What to work on
What is needed is a word-for-word copy of the listing below, without pictures.

--- Given records ---

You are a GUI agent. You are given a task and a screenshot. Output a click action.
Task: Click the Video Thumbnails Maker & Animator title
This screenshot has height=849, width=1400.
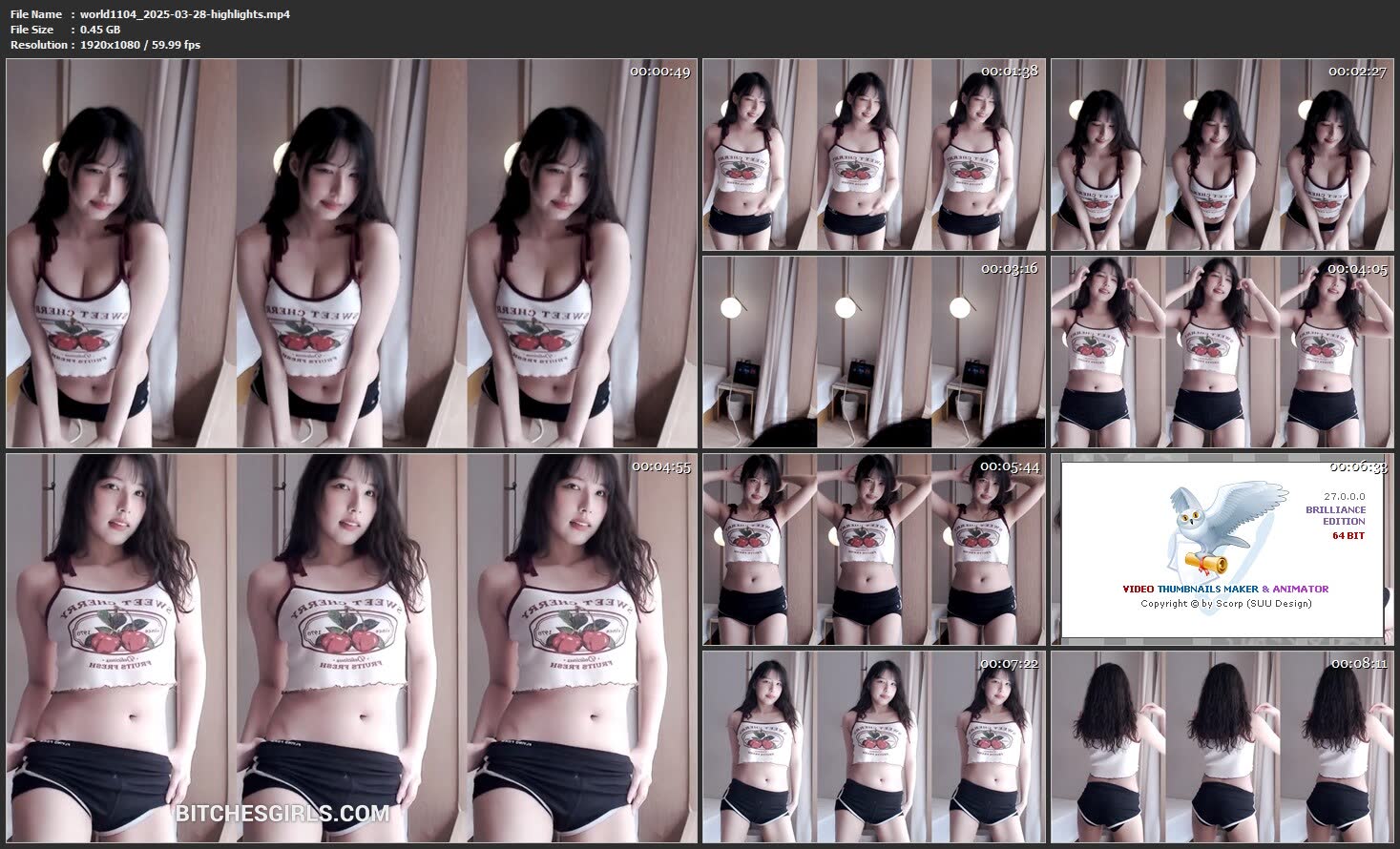point(1225,589)
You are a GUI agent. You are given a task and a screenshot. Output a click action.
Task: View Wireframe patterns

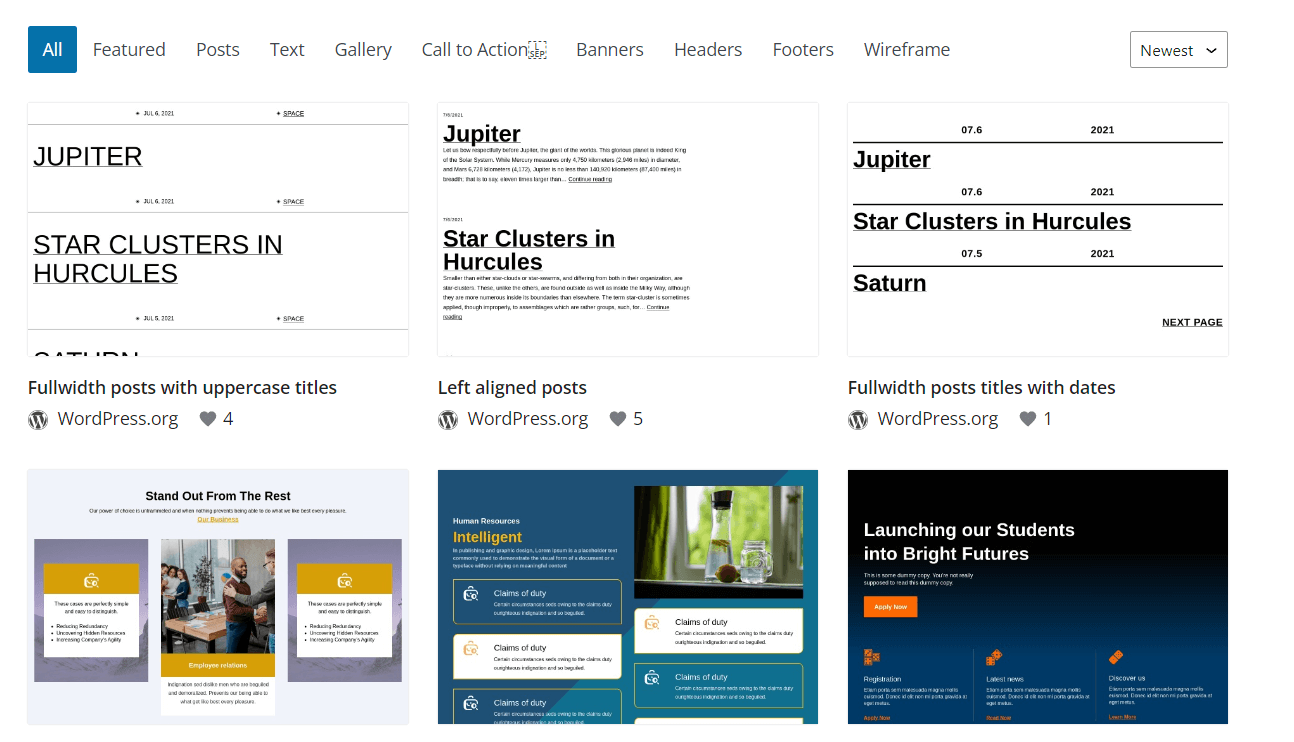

---

Output
You are a GUI agent. You are given a task and a screenshot. Output a click action.
Task: Click the Video Thumbnails Maker & Animator title
This screenshot has height=849, width=1400.
point(1225,589)
You are a GUI agent. You are given a task and a screenshot. Output a click action.
Task: View Wireframe patterns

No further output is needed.